TL: Again, is this a course about the 1960s or “a window into American culture?” And has anyone factored in self-selection among the students? It seems to me that students who are drawn to the course have already embraced, to some degree, the spirit of the times. Then again, if so, why are they in college in the first place? Counterculture types likely would’ve made fun of these college-going squares.

– “Compared with a traditional college class, ‘It’s so much more real,’ said Jen Astrella, a junior from Auburn. ‘You tell people you’re a history major, they ask if you’re going to law school. But when people hear about this class, they can’t believe it.’

TL: Ah, the Cool Factor. They’re the hippest kids in Amherst.

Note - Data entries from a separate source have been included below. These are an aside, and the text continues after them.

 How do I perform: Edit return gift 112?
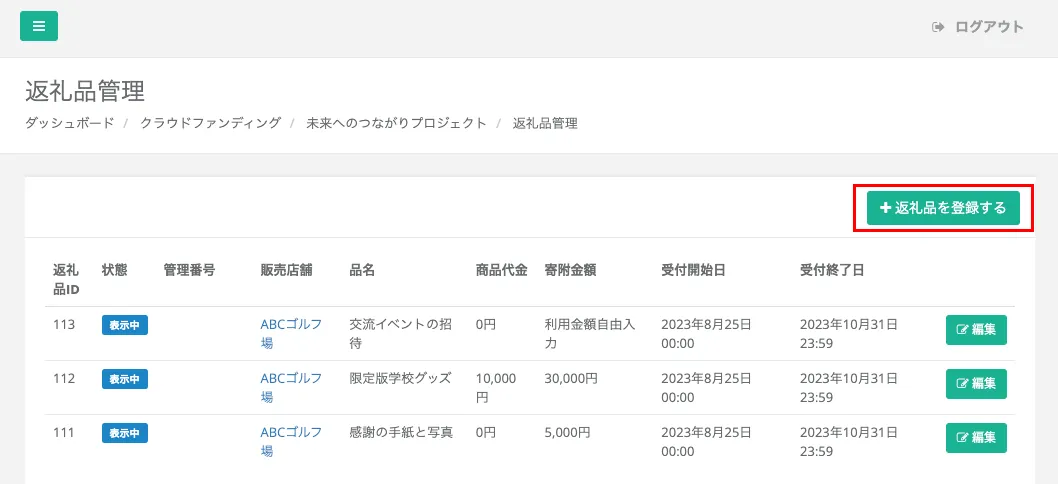pos(976,384)
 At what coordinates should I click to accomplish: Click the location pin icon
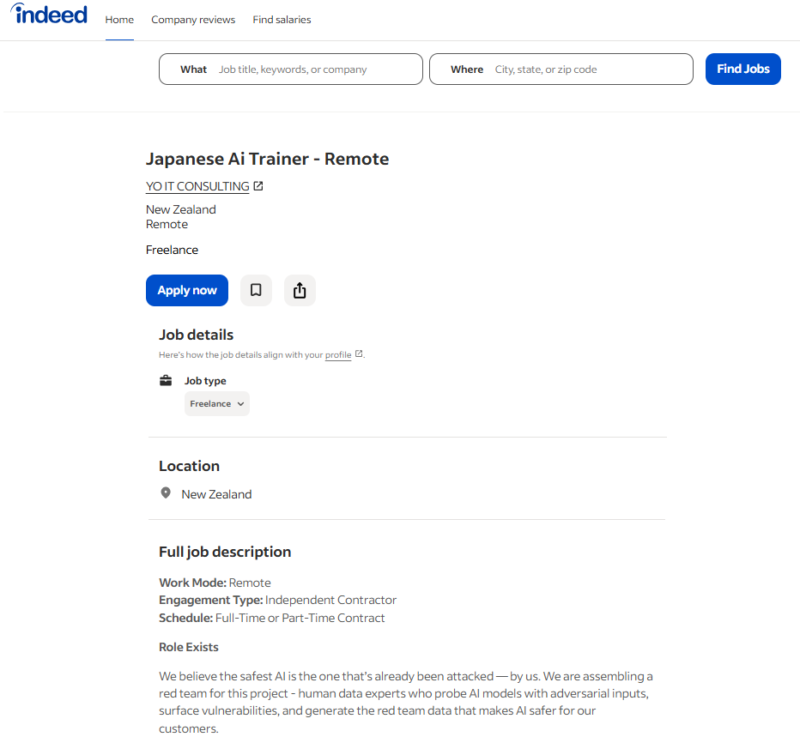pyautogui.click(x=166, y=494)
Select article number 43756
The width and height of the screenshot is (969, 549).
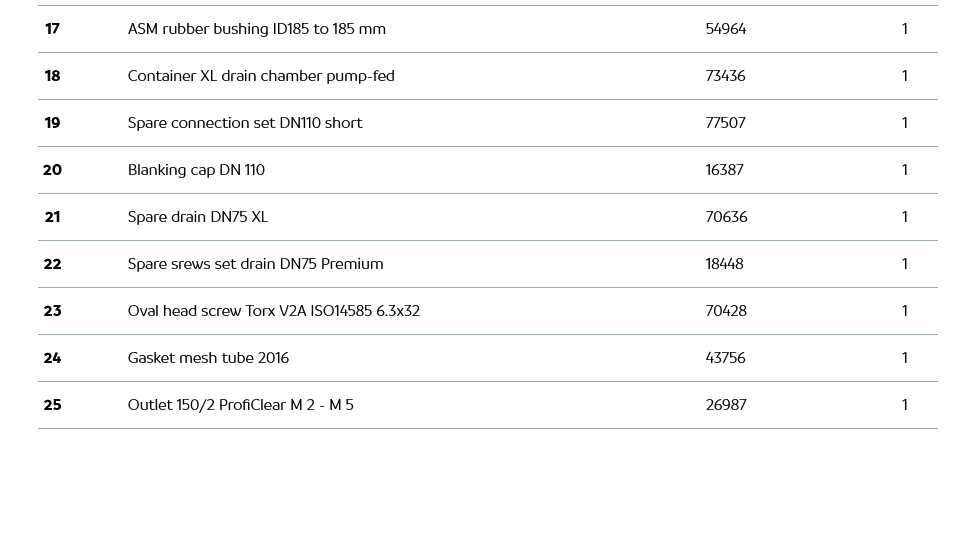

– “Weir said there is little doubt the students walk into class with their eyes, and their minds, wide open. ‘Lord, yes,’ he said. ‘You can say what you want about the appropriateness of teaching the Grateful Dead at the college level, but it has drawn a lot of interest. You have to remember, they are 18, 19 years old. You have to take them where they are, then take them somewhere else.’ “

TL: Again, what about self selection?

– “Larry Owens, a history professor and the previous director of the graduate program in history, said the class has generated minimal skepticism within the department, although some professors are withholding judgment until the symposium. ‘It is really hard to get academics on board with anything,’ Owens said. ‘But the Dead has the marvelous virtue of generating widespread enthusiasm.’ “

TL: It sounds like the enthusiasm is more from the students than the faculty. The faculty seem appropriately wise and restrained to me.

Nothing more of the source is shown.